## Required action
Look through the data below. Collect every line where the word "video" occurs.

## Data to examine

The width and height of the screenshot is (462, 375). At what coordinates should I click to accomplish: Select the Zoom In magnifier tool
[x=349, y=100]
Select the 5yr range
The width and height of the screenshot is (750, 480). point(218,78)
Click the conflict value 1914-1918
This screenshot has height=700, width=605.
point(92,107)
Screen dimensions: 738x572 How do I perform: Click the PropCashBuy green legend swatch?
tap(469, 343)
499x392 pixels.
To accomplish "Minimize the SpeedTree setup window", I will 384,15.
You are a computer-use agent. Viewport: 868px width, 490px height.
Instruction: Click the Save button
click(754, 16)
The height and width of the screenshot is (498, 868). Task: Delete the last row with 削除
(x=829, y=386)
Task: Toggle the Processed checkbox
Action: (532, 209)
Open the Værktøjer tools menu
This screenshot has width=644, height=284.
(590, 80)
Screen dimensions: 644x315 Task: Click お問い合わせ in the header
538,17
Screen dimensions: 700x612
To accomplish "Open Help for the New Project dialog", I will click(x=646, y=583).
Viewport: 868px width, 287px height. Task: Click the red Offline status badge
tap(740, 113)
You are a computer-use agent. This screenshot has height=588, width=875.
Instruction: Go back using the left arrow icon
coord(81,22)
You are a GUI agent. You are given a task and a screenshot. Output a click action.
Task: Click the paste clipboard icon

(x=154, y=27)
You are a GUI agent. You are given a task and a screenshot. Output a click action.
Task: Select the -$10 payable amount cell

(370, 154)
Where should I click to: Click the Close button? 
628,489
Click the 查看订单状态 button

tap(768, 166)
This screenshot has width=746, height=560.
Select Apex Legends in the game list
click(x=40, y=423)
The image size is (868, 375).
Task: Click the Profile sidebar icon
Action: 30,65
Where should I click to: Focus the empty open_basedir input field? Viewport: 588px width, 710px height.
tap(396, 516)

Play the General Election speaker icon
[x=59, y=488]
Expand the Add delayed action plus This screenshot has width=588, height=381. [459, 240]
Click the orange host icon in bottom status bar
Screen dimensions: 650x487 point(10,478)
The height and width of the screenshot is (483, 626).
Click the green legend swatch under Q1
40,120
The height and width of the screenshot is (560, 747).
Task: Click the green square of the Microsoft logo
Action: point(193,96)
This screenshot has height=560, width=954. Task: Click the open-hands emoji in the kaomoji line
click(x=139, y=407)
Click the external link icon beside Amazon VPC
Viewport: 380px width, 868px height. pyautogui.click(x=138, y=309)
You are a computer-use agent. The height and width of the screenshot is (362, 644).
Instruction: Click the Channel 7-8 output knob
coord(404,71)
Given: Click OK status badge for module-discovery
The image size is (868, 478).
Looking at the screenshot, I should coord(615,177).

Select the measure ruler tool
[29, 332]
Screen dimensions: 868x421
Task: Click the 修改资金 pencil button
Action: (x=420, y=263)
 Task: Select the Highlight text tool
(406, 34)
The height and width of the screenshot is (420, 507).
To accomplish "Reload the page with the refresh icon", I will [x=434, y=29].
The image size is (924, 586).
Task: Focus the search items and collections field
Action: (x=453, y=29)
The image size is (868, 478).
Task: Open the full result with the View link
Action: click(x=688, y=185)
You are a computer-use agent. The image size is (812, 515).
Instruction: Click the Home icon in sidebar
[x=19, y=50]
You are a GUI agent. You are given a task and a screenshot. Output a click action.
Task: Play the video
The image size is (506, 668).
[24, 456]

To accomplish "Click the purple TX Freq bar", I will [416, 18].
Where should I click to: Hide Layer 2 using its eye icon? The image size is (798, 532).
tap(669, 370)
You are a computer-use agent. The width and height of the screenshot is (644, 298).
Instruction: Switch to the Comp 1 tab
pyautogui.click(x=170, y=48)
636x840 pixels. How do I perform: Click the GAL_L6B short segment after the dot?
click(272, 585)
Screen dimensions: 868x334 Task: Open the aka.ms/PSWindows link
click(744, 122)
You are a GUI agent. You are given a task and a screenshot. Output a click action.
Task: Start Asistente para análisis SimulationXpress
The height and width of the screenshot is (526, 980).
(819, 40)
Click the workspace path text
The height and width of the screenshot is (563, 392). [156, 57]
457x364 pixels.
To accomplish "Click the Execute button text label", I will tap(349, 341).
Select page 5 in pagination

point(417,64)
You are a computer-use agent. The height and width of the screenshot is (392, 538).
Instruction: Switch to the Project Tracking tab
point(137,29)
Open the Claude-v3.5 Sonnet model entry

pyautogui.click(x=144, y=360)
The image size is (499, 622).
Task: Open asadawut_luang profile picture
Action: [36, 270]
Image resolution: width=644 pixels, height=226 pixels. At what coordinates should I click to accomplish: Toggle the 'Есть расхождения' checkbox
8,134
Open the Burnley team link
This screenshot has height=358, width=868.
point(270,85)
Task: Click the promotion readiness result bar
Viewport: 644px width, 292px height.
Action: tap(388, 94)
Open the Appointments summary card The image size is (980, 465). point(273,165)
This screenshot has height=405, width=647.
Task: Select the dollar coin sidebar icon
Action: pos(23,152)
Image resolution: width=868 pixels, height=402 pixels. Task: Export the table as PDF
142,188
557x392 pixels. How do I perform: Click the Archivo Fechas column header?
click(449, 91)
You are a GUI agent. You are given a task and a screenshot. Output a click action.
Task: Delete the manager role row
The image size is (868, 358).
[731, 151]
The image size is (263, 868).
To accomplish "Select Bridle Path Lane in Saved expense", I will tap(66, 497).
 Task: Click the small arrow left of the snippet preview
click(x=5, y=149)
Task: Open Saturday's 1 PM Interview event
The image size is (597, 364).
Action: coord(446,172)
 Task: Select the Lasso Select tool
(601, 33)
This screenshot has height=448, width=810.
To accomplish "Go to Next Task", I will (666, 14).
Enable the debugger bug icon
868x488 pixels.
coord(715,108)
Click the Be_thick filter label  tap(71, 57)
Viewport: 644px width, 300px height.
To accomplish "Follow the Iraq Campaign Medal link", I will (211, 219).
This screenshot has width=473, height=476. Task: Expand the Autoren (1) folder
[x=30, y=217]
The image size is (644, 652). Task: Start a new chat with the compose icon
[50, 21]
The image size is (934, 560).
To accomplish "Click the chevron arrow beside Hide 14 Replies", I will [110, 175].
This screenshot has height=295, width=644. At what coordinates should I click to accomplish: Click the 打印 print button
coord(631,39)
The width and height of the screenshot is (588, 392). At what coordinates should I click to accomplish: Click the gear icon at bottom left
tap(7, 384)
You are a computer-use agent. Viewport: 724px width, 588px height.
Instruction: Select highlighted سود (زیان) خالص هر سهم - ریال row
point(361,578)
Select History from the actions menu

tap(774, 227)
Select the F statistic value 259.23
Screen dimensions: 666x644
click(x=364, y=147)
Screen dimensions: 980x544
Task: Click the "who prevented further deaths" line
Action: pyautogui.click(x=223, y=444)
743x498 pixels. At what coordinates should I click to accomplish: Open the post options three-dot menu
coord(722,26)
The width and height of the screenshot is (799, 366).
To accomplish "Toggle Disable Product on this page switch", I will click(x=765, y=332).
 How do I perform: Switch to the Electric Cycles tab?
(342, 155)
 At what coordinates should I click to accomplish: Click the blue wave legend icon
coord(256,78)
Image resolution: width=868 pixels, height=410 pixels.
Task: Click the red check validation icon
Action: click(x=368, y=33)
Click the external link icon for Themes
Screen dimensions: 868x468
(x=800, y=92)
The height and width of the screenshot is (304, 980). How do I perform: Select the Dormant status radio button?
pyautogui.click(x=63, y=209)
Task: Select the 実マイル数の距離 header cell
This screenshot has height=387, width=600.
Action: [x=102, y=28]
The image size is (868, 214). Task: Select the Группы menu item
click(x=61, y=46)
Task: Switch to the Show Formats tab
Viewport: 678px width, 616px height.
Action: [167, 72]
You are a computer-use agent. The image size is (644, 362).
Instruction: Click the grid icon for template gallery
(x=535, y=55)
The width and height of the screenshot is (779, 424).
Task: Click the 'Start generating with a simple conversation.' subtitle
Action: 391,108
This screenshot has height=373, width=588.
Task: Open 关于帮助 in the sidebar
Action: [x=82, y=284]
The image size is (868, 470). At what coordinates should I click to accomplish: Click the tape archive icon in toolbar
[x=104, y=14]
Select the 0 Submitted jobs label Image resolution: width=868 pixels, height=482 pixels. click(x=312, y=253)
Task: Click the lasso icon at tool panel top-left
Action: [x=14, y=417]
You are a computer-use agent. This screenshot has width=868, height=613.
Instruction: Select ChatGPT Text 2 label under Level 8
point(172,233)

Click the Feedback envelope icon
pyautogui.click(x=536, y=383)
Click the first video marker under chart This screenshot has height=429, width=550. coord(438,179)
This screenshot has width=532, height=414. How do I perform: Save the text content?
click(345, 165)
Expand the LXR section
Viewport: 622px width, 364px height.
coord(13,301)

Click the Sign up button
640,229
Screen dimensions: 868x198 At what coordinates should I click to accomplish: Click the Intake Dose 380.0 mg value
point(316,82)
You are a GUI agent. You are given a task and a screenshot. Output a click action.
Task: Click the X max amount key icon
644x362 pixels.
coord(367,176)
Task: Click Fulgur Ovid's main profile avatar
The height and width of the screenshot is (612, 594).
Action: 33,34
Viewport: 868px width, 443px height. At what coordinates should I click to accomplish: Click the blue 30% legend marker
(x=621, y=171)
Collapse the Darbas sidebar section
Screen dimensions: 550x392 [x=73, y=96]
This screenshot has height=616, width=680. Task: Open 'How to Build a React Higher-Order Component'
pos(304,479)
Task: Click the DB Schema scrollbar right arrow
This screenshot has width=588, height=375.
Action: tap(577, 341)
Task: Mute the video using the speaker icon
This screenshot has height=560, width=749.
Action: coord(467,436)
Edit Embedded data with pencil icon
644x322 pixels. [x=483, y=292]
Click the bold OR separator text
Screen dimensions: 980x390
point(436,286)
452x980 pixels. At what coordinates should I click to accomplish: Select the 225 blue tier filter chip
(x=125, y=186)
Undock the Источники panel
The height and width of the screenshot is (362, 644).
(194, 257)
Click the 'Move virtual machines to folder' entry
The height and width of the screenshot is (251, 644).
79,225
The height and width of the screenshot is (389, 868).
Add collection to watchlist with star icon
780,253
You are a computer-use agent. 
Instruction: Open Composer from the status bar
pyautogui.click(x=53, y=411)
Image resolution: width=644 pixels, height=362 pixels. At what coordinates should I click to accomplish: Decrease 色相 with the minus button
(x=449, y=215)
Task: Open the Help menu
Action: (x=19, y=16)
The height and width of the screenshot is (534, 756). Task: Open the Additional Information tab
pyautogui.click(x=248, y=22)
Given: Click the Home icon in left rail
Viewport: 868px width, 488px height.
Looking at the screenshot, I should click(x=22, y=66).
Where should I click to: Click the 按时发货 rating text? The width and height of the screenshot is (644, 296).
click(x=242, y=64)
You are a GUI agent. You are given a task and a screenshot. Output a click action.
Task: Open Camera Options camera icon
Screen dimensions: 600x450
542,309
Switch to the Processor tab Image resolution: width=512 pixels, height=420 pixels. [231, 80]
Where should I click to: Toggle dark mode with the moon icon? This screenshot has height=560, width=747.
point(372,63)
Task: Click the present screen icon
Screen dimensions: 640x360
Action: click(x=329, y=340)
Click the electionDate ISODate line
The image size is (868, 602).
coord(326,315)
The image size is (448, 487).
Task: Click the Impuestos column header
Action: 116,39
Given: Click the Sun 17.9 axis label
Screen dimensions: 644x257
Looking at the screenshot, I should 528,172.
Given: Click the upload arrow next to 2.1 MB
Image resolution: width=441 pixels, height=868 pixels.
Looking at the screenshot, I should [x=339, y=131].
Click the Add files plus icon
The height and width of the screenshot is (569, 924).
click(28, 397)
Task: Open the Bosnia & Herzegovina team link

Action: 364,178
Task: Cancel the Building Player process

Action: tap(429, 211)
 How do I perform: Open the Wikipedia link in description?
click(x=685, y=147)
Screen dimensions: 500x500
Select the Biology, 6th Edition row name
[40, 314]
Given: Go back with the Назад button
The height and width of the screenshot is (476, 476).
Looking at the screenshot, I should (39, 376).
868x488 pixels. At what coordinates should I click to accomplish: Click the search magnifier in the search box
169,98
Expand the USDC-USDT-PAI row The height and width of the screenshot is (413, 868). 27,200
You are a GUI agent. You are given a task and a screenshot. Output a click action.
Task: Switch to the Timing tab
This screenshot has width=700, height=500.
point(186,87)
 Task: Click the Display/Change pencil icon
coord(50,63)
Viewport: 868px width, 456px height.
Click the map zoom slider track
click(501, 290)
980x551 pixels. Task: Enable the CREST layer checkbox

## Answer space
Task: Play the video
Click the first video marker under chart This screenshot has height=429, width=550. coord(438,179)
Task: Mute the video using the speaker icon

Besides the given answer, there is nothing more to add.